■ Exercise 1: Transcribe everything in the Patricia Cumper profile from "She is currently" down to "Scottish Abolitionist movement.".
■ Exercise 2:
Answer from the Patricia Cumper profile:
(a) During which years did she lead Talawa Theatre Company as artistic director and CEO?
(b) Which of her radio adaptations won a silver Sony Award?
(c) What is the subject of her play Red Dirt?

■ Text shown:

A playwright and theatre director, Patricia Cumper has also adapted novels for radio and television.

Patricia Cumper in conversation with Trish Cooke

On the experience of writing for radio in Jamaica and then transferring those skills as a writer to radio and theatre in the UK.

Biography

Patricia Cumper began writing for the theatre in the Caribbean, where she produced a dozen plays including, The Rapist, The Fallen Angel and The Devil’s Concubine.

Patricia was the artistic director and CEO of Talawa Theatre Company from 2006 to 2012 and produced George C. Wolfe’s The Colored Museum in the Victoria & Albert Museum. She was made a Member of the Order of the British Empire in 2013 for her work in Black British theatre.

Her play about Jamaican soldiers in World War One, Chigger Foot Boys, was produced in 2017, and she was one of the contributors to the New Daughters of Africa anthology edited by Margaret Busby and published by Myriad Editions in 2019. 

Her adaptations for radio include Rita Dove’s The Darker Face of the Earth, Andrea Levy’s Small Island, Alice Walker’s The Color Purple (which won a silver Sony Award), Zora Neale Hurston’s Their Eyes Were Watching God and Toni Morrison’s Beloved. She adapted four of the six volumes of Maya Angelou’s autobiographies, broadcast in 2018 and 2019.

She is currently working on Red Dirt, a play about the Windrush scandal funded by Arts Council England, and a musical adaptation of a Shakespeare play for the Geraldine Connor Foundation, as well as a screenplay about the Scottish Abolitionist movement.

■ Material:

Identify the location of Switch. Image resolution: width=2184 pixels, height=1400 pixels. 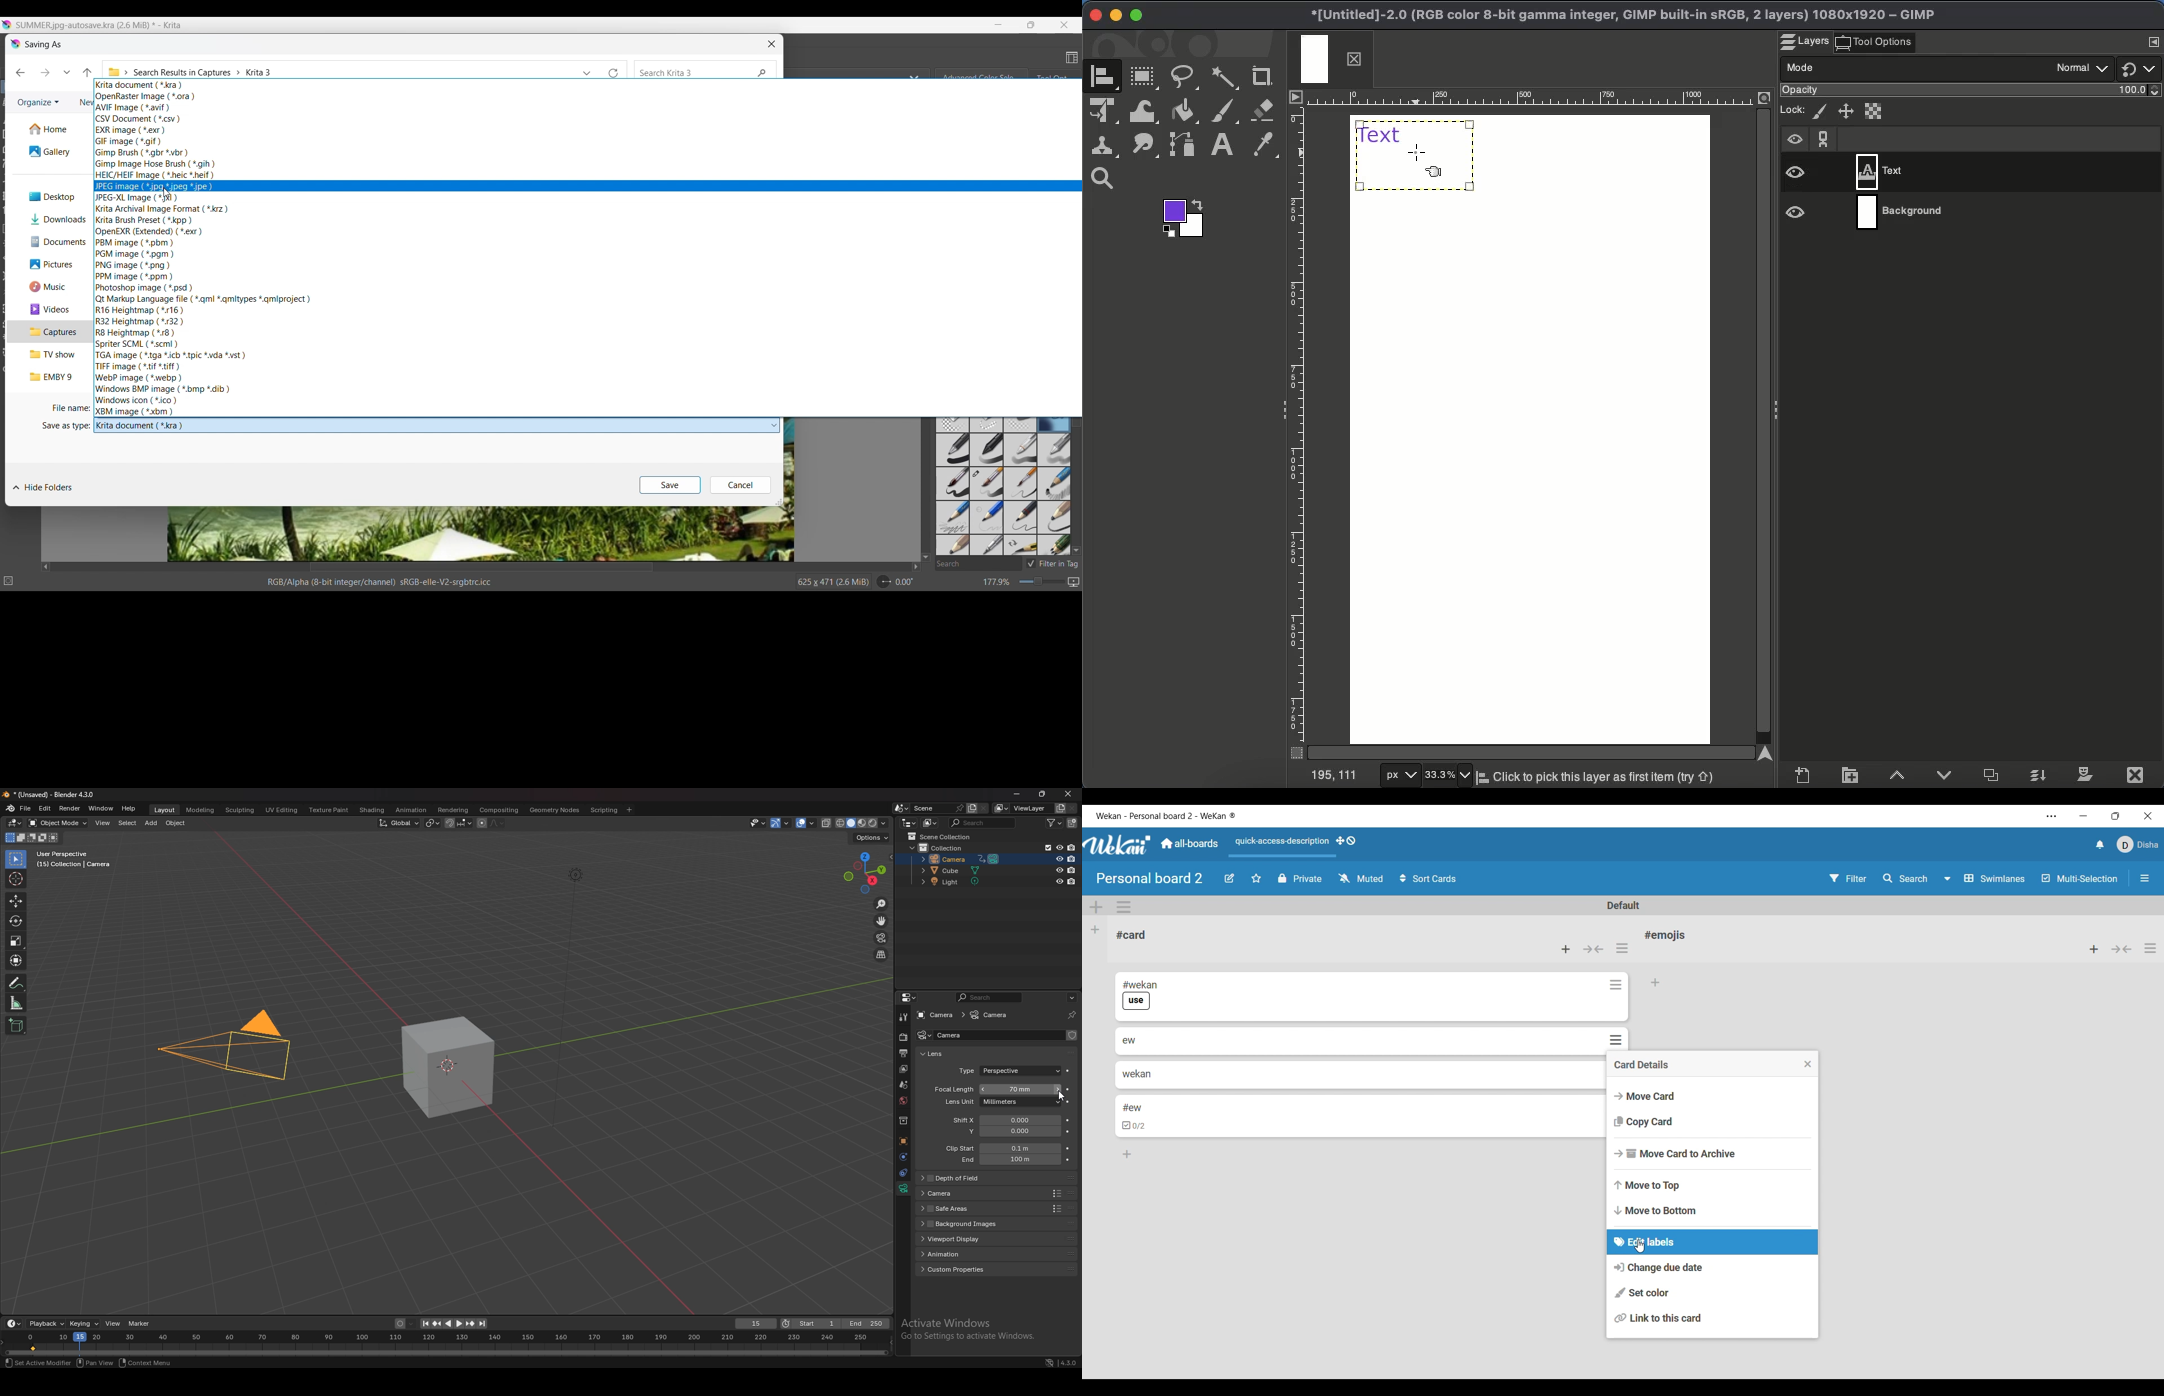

■ Exercise response 1:
She is currently working on Red Dirt, a play about the Windrush scandal funded by Arts Council England, and a musical adaptation of a Shakespeare play for the Geraldine Connor Foundation, as well as a screenplay about the Scottish Abolitionist movement.

■ Exercise response 2:
(a) 2006 to 2012
(b) Alice Walker's The Color Purple
(c) The Windrush scandal